Saturday, April 11, 2026

Really bored

I feel like I'm earning nothing in my life, it's like I'm going to waste my time working here again, I don't know why it's like this, it's just 6 hours but I feel this way, I don't know why they are not being supportive to me, my last advise is just to focus on this job, it's really weird if I didn't receive yesterday's msg or call I would feel peaceful today, today I feel like a panic and I dislike it a lot.

I don't know why Alysha made me believe doctor and Ustaz Harun will want to work here but she was successful, it's weird the undercover theory like not happening, it should be easy to spot meth user if they always spot on making ownself wet and being in front of the fan, it would be easy to spot, I wonder why my workplace have mastermind if it's peaceful. I'm really tired and worried of my next week is 5 days then what conversation I would have with them if it makes me can't work properly such thing, nobody will comfort me except the easy solution of my brother which is to just quit working there because unsure if I will get my salary.
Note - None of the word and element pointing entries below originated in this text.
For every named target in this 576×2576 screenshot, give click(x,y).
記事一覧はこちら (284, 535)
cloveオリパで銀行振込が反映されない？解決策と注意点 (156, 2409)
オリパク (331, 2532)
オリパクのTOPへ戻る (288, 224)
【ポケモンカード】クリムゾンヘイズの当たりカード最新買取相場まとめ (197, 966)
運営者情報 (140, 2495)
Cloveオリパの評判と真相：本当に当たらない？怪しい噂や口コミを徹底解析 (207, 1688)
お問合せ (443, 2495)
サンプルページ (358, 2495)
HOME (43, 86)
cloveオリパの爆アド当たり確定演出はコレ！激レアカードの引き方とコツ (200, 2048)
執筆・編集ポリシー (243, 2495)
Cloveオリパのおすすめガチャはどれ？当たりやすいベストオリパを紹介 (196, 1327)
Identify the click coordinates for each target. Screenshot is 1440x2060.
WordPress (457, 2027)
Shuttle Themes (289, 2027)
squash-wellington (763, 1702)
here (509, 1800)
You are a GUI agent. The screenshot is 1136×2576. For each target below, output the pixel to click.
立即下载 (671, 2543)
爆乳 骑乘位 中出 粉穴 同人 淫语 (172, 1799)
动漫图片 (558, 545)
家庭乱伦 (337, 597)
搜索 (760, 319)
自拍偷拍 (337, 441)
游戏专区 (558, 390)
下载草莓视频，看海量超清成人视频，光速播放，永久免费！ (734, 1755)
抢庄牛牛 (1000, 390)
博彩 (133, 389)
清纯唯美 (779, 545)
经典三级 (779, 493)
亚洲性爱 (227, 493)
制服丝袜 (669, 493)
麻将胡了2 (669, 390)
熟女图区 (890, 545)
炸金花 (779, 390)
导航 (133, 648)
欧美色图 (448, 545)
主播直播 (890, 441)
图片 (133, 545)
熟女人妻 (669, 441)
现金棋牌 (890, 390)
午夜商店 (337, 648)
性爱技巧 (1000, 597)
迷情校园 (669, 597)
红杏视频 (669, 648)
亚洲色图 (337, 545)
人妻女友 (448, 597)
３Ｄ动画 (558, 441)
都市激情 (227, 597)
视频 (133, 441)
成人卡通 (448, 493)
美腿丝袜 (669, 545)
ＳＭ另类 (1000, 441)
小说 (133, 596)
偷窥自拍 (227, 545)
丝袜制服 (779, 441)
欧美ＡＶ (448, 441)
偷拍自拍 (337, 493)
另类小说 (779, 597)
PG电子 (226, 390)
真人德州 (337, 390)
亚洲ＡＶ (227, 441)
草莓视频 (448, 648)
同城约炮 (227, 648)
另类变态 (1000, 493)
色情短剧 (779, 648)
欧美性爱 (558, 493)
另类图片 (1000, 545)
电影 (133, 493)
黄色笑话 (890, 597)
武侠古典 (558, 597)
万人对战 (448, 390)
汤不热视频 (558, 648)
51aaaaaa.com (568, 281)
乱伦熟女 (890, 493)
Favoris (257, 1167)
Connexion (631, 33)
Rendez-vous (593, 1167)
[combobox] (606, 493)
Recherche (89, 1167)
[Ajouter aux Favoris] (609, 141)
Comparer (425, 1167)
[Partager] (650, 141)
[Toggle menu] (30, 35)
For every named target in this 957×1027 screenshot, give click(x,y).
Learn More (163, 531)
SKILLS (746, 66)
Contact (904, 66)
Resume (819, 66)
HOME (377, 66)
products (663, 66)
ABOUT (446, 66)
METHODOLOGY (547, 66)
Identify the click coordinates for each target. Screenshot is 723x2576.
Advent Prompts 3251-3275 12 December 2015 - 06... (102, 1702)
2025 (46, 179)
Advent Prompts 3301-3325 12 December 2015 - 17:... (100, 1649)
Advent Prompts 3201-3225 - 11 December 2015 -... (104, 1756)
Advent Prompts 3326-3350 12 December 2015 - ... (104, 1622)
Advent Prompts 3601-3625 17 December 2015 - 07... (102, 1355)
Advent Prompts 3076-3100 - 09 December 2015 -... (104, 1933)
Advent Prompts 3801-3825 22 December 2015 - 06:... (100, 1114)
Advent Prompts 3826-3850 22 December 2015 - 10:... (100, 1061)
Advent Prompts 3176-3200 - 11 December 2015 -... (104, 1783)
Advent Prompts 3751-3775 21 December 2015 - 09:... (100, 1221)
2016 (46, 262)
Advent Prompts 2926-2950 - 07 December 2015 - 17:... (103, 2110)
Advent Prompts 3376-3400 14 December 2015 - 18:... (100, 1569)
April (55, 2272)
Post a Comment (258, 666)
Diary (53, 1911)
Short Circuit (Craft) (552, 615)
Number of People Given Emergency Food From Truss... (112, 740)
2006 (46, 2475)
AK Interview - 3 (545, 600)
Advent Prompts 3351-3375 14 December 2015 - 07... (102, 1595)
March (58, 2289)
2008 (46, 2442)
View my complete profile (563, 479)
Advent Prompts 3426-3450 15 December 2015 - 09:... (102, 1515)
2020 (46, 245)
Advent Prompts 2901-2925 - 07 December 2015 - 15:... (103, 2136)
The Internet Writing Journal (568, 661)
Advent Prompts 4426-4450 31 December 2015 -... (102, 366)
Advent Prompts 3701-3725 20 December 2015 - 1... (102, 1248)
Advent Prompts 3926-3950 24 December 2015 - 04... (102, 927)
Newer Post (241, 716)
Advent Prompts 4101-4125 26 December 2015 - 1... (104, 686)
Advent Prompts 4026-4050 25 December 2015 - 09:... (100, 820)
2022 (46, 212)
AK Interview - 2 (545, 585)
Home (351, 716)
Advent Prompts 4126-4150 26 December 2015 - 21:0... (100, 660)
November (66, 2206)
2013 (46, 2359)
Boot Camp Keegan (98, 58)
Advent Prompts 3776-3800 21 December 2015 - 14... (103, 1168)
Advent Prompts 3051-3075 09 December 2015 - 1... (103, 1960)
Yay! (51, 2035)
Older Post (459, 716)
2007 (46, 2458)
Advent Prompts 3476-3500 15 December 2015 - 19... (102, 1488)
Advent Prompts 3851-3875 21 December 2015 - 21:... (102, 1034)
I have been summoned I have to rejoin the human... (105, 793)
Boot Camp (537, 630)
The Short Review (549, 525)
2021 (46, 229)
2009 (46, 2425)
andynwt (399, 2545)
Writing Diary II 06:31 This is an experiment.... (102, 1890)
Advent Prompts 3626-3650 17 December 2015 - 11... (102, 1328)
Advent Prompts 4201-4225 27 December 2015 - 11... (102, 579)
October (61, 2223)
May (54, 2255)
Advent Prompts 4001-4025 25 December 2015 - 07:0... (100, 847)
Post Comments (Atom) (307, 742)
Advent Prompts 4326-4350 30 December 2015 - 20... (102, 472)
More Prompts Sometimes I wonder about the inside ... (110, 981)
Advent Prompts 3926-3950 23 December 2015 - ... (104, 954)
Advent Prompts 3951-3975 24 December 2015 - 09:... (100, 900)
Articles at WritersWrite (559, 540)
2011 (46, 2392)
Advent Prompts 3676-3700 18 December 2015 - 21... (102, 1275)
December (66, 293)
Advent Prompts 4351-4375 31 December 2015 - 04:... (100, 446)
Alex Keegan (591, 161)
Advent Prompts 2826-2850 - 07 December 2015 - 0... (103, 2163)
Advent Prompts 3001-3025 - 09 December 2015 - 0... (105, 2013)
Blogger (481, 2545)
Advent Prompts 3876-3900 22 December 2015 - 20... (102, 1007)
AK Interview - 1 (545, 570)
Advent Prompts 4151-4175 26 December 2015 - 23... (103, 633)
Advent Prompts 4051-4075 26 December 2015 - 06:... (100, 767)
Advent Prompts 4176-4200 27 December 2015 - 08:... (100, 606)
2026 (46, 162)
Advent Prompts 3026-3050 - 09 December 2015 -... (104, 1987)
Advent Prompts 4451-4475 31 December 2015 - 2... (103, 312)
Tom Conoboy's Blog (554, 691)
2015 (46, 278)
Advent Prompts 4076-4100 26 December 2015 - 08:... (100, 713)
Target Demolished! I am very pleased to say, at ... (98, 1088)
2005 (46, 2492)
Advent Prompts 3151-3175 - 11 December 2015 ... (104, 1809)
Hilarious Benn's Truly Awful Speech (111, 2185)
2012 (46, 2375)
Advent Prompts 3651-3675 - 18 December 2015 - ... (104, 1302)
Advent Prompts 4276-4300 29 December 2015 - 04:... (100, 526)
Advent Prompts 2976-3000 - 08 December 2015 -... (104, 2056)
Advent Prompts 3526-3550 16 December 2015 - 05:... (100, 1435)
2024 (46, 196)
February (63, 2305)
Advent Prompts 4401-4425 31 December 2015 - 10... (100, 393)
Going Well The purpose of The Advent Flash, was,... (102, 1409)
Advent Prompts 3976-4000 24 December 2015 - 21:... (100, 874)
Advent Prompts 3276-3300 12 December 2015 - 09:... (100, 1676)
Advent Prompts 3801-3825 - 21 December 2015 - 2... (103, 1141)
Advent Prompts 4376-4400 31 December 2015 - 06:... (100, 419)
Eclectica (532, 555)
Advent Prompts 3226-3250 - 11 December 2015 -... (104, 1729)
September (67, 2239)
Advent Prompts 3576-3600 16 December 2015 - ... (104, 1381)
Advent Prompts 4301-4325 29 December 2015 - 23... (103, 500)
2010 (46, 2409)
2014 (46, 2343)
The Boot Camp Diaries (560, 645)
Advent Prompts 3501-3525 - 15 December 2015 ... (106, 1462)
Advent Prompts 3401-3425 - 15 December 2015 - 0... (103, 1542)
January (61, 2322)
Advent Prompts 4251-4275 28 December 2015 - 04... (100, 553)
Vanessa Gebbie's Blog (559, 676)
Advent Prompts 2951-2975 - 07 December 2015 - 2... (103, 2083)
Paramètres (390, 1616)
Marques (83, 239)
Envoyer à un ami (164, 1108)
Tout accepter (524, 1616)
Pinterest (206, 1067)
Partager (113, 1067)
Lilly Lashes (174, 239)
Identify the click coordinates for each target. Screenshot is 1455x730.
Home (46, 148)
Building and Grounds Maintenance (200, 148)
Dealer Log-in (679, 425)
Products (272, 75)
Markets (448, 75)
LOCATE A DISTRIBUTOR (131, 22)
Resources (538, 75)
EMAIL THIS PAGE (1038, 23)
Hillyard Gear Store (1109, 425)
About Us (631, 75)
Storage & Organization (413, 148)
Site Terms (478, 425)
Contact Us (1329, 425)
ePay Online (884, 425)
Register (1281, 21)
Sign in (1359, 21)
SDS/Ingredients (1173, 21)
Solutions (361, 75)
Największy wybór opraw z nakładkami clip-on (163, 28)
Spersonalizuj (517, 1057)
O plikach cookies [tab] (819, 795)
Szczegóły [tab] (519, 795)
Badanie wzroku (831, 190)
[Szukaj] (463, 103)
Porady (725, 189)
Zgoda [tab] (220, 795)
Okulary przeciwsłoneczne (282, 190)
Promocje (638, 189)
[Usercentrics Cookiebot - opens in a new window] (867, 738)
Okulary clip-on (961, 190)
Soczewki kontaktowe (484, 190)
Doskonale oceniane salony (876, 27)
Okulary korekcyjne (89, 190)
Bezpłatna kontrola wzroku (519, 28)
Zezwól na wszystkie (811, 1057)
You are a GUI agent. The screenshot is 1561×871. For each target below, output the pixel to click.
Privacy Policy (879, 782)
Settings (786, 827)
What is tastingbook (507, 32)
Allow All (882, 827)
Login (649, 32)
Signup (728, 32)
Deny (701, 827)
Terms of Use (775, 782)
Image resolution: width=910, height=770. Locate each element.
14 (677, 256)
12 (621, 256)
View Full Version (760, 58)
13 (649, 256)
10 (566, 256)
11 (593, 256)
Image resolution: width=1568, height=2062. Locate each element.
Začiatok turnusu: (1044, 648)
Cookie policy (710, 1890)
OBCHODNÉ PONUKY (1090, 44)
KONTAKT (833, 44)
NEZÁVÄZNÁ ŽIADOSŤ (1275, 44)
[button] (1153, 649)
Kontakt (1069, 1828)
It's really tough I really enjoy working there and like the place but they are not giving me my previous year salary for 2 times already, I wonder why I worked hard then, shouldn't I sue doctor for last year and previous year? It's really bad they just skip my money like nothing's wrong. I don't know why they are putting a heavy ruling on me, when I actually should be receiving my money on 21 or 22, then they actually not giving me again is my feeling, why should I continue working then? I think my brother is right, on Monday I should quit the job already.